The Canadian Intellectual Property Office (CIPO) has released a further update to the Manual of Patent Office Practice (MOPOP), an administrative document of CIPO that examiners refer to during the patent examination process. The latest update is a draft version of Chapter 9: Descriptions, and is now available for public comment. Chapter 9 sets out CIPO's views on the description requirements of Canadian patent applications. While the MOPOP does not carry the force of law, it reflects CIPO's interpretation of the patent statute and surrounding jurisprudence and the administrative position that CIPO is likely to take when examining an application.
The new Chapter 9 is expected to overhaul the current edition in use at CIPO, which was relatively brief in reciting the technical requirements of a patent description and contained only two short paragraphs discussing the requirement that the description be sufficient to support the claimed invention. In the newly proposed guidance, there is an expansion on the disclosure requirements necessary to identify, enable and establish the utility of an invention. The new guidance would have examiners analyzing the description to determine whether the application provides sufficient disclosure of a solution to a practical problem that is reflected in the claims.
Additionally, new Chapter 9 indicates that for an invention to be enabled, a person skilled in the art must be able to practise the invention without "undue burden or the need to exercise their inventive ingenuity." The new chapter also provides a detailed discussion of obviousness for examiners to verify properties of the claimed invention. Examiners are now likely to look for literal support for the invention as claimed, which would be a very rigid and restrictive interpretation of the support requirements under the Canadian Patent Act. This approach is, however, not explicitly stated in the chapter.
Further, the new Chapter 9 describes how examiners will determine which aspects of an invention are "essential elements," – that is, elements necessary to provide a solution to the practical problem at hand. Under the doctrine set forth by the Supreme Court of Canada1, claim construction requires a purposive analysis of which elements are considered to be essential or non-essential by a person skilled in the art. However, Chapter 9 now directs examiners to take a different perspective in determining essential elements of the description/invention than the courts take in determining essential elements of the claims. The new Chapter 9 indicates that "[w]here the description requires that an invention comprise a given element, that element must appear in each claim to that invention in order that the claim not be broader than the description," and that an element may be essential even if a person of ordinary skill would not view the same element to be essential. It is unclear why examiners are to ignore the views of the notional person of ordinary skill or why they are to take a different approach to defining essential elements of a description/invention – an approach that appears to be a different requirement to the purposive construction principle for construing claims as set out by the Supreme Court.

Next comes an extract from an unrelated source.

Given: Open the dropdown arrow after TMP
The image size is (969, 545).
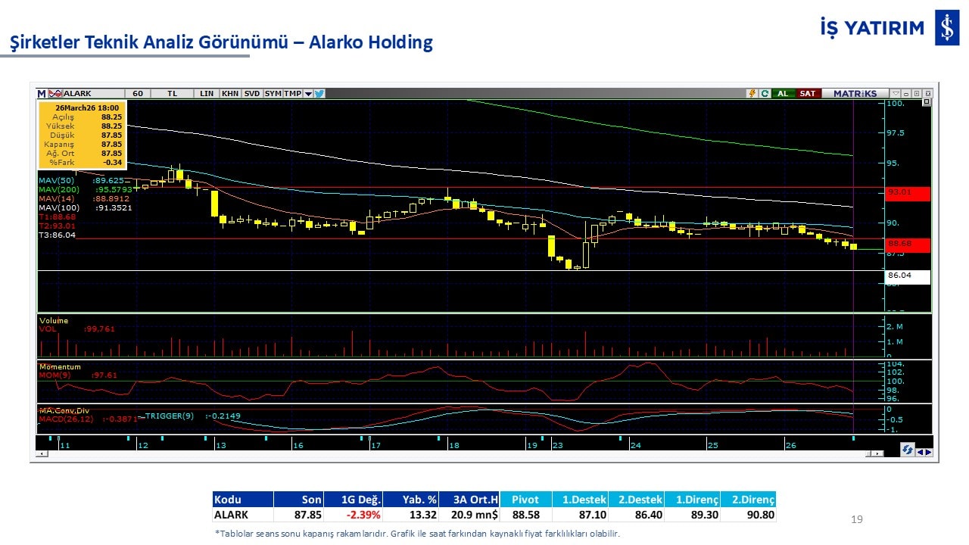Looking at the screenshot, I should pyautogui.click(x=308, y=94).
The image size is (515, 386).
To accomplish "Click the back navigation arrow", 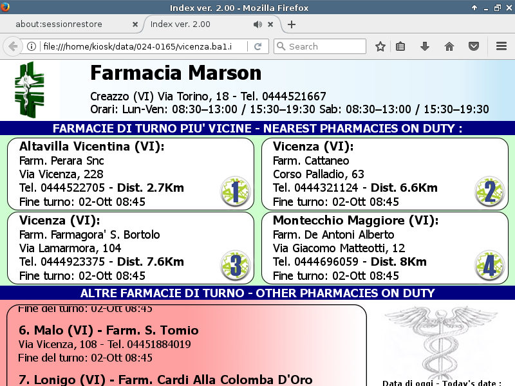I will coord(13,46).
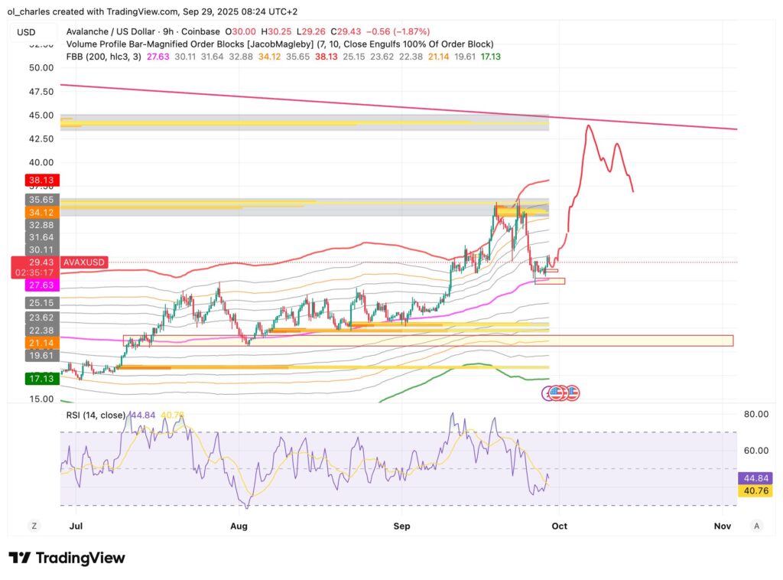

Patent applicants in Canada are required to demonstrate the utility of the claimed invention as of the filing date, either by demonstration or by "sound prediction." The new Chapter 9 cites recent case law from the Federal Court that may raise the bar for disclosure requirements in the context of soundly predicting the usefulness of a claimed invention. We expect there to be more calls for supporting data to satisfy examiners of demonstrated utility.
Overall, new Chapter 9 would be problematic if ultimately adopted, especially for applicants with international patent programs as it appears to elevate the disclosure requirements for a Canadian patent description to a standard that is much higher than in other jurisdictions. Subsection 27(1) of the Patent Act directs the Commissioner of Patents to grant a patent if an application "is filed in accordance with th[e] Act and all other requirements for the issuance of a patent under th[e] Act are met," and the draft guidance, if read as going beyond the explicit requirements set out in the statute and rules, might be considered outside the legal authority of CIPO. However, in practice the examiners are the gatekeepers of the patent process, and if these proposed examination methods are adopted, applicants will nonetheless be faced with these new standards during the examination process.
The period for public comment runs until December 30, 2009, and stakeholders are invited to provide comments to CIPO on the new Chapter 9. A copy of the chapter can be accessed at http://www.cipo.ic.gc.ca/eic/site/cipointernet-internetopic.nsf/eng/wr00758.html.
1. Free World Trust v. Électro Santé Inc.  SCC 66.